#### Provided passage

Connective tissue diseases like scleroderma and lupus are among the most recognized triggers. HIV infection is another: PAH occurs at higher rates in people living with HIV than in the general population, alongside other cardiovascular complications like pericardial effusion and cardiomyopathy. Portal hypertension from liver disease, congenital heart defects, and schistosomiasis (a parasitic infection common in tropical regions) can also cause PAH.
Genetic Factors
A specific gene mutation plays a major role in heritable PAH. Mutations in the BMPR2 gene account for 70 to 80% of heritable PAH cases and are also found in 10 to 40% of people diagnosed with idiopathic PAH, where no other cause is apparent. Overall, BMPR2 mutations are present in 20 to 30% of all PAH patients. This gene normally helps regulate the growth of cells in blood vessel walls, so when it malfunctions, the unchecked cell proliferation that characterizes pulmonary hypertension becomes more likely.
Drugs and Toxins
Certain stimulants and appetite suppressants are definitively linked to PAH. The first drug implicated was aminorex fumarate, an amphetamine-derived weight loss pill used in parts of Europe in the 1960s that caused a spike in cases. Benfluorex, another weight loss drug, was eventually classified as a “definite” risk factor and pulled from European markets in 2009. Methamphetamine use is a well-established risk factor in current patients.
Chronic Blood Clots in the Lungs
Group 4, called chronic thromboembolic pulmonary hypertension (CTEPH), develops when blood clots in the pulmonary arteries don’t fully dissolve after a pulmonary embolism. The remaining scar tissue and organized clot material physically obstruct blood flow. Both the size of the original clot and whether someone experiences repeated episodes of pulmonary embolism contribute to the risk.
But simple obstruction doesn’t tell the whole story. The disease also involves a misguided vascular remodeling process in both the large and small pulmonary vessels. Factors that promote abnormal clotting, including “sticky” red blood cells, elevated platelet counts, and certain fibrin abnormalities, play a role. Inflammation, immune system dysfunction, infection, thyroid hormone replacement therapy, and cancer have all been identified as potential modifiers that influence whether someone develops CTEPH after a pulmonary embolism rather than recovering normally.
Rare and Overlapping Causes
Group 5 encompasses conditions where pulmonary hypertension arises through multiple mechanisms that don’t fit neatly into the other categories. Sarcoidosis is one of the more recognized examples: this inflammatory disease can affect the lung tissue, compress blood vessels with enlarged lymph nodes, and involve the heart simultaneously, making it hard to attribute the elevated pressure to a single pathway.
Several metabolic disorders also fall into this group. Thyroid disease, both overactive and underactive, is associated with pulmonary hypertension. Among the rarer metabolic causes, Gaucher disease (a genetic condition where fatty substances accumulate in cells and organs) has been linked to pulmonary hypertension in up to 30% of untreated patients based on echocardiography screening. Glycogen storage disease type 1, also known as von Gierke disease, is another rare metabolic trigger. Pulmonary Langerhans cell histiocytosis, a condition where abnormal immune cells accumulate in the lungs, rounds out the more notable Group 5 causes.
Because these conditions affect the pulmonary vasculature through several overlapping pathways at once, they can be especially challenging to diagnose and manage compared to the more clearly defined groups.

########
#### Provided information

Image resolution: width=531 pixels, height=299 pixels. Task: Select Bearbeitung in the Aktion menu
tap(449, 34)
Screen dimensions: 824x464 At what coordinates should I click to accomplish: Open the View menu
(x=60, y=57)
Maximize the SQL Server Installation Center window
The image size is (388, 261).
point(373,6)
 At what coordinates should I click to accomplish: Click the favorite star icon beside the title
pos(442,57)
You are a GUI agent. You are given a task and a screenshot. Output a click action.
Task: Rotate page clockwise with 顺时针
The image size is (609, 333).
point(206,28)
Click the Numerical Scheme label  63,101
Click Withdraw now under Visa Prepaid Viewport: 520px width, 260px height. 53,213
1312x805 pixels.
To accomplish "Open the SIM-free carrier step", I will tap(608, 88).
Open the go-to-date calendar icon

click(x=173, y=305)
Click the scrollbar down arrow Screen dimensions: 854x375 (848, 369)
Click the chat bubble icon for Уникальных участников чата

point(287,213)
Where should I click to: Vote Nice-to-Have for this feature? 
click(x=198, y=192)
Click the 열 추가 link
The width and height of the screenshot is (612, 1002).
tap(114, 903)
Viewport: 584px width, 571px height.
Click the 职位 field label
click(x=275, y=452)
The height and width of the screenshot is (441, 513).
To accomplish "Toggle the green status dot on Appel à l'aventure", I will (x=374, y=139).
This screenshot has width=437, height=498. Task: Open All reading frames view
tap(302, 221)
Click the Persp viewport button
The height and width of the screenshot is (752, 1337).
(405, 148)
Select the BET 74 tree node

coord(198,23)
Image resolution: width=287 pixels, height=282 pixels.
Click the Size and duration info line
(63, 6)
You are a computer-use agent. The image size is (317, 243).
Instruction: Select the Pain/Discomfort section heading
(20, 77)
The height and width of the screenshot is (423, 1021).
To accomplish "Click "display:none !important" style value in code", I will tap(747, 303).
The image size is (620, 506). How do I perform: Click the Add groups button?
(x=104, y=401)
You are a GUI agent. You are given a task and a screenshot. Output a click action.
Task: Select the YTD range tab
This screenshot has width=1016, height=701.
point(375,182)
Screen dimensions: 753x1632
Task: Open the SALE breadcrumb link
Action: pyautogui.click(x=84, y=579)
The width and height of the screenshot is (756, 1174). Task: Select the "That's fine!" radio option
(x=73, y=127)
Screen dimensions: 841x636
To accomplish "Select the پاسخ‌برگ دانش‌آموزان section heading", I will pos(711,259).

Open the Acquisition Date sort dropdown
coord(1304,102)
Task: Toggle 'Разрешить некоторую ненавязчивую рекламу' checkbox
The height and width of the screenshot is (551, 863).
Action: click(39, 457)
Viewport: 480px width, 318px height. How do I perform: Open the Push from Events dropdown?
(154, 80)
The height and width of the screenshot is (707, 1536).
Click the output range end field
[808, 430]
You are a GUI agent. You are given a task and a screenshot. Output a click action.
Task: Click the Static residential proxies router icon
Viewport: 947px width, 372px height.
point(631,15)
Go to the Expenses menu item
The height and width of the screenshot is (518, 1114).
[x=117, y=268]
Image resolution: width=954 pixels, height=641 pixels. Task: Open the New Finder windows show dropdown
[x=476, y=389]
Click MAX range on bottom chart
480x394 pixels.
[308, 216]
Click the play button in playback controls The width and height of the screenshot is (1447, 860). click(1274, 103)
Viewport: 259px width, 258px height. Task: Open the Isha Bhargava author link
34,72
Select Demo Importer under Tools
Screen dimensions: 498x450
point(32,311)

########

What you should do: What is the Spanish translation of this sentence from the pulmonary hypertension text: "Methamphetamine use is a well-established risk factor in current patients."?

Response area: El consumo de metanfetamina es un factor de riesgo bien establecido en los pacientes actuales.